The Marcos administration’s debt payments reached P47.83 billion in January 2023, down 78 percent from P215.84 billion paid out in the same month last year.
Debt servicing refers to payments of both interest and principal. The debt service burden excludes actual outflows such as rescheduling or refinancing of existing debt and conversion of debt to equity.
Payment of interest fell 28 percent to P46.97 billion from P65.55 billion a year ago.
Interest payments consist mainly of domestic payments amounting to P26.65 billion. This is lower by 24 percent against the P40.79 billion registered a year ago.
Interest servicing to foreign creditors also decreased 18 percent to P20.32 billion from P24.76 billion.
Meanwhile, amortization payments decelerated by 99 percent to P861 million from P150.29 billion in 2022.
Of the total, domestic principal payments reached P3 million, significantly lower compared with a year ago’s P148.37 billion.
To recall, the government settled its P148.37 billion borrowing to the Bangko Sentral ng Pilipinas in January 2022.
Foreign amortization, meanwhile, decreased by 55 percent from P1.92 billion in 2022 to P858 million last January.
The government’s lower debt servicing comes as the Marcos administration also borrowed less from creditors in January.
Earlier, the Treasury reported that gross financing of the national government amounted to P366.86 billion, 16 percent lower compared with P439.13 billion in January last year.
Of that amount, P187.56 billion was borrowed from external sources. This is double than a year ago’s P93.58 billion.
On the other hand, local borrowings declined by 48 percent to P187.56 billion in January from P345.55 billion a year earlier.
As of January 2023, the national government’s outstanding debt stock stood at P13.698 trillion, up by 14 percent from P12.029 trillion a year ago.
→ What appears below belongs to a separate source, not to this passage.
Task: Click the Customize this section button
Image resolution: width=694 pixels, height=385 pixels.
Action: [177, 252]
Month-on-month, it also rose by 2.1 percent from P13.418 trillion last December.
Earlier, the Department of Finance said the government plans to gradually bring down its debt ratio to 51 percent level by the end of the Marcos administration.
For 2022, the government’s debt-to-gross domestic product (GDP) ratio dropped 60.9 percent, below the 61.8 percent target of the Marcos Administration.
Under the Medium-Term Fiscal Framework (MTFF), the government (NG) aims to bring down the debt-to-GDP ratio to less than 60 percent by 2025 and further down to 51.1 percent by 2028.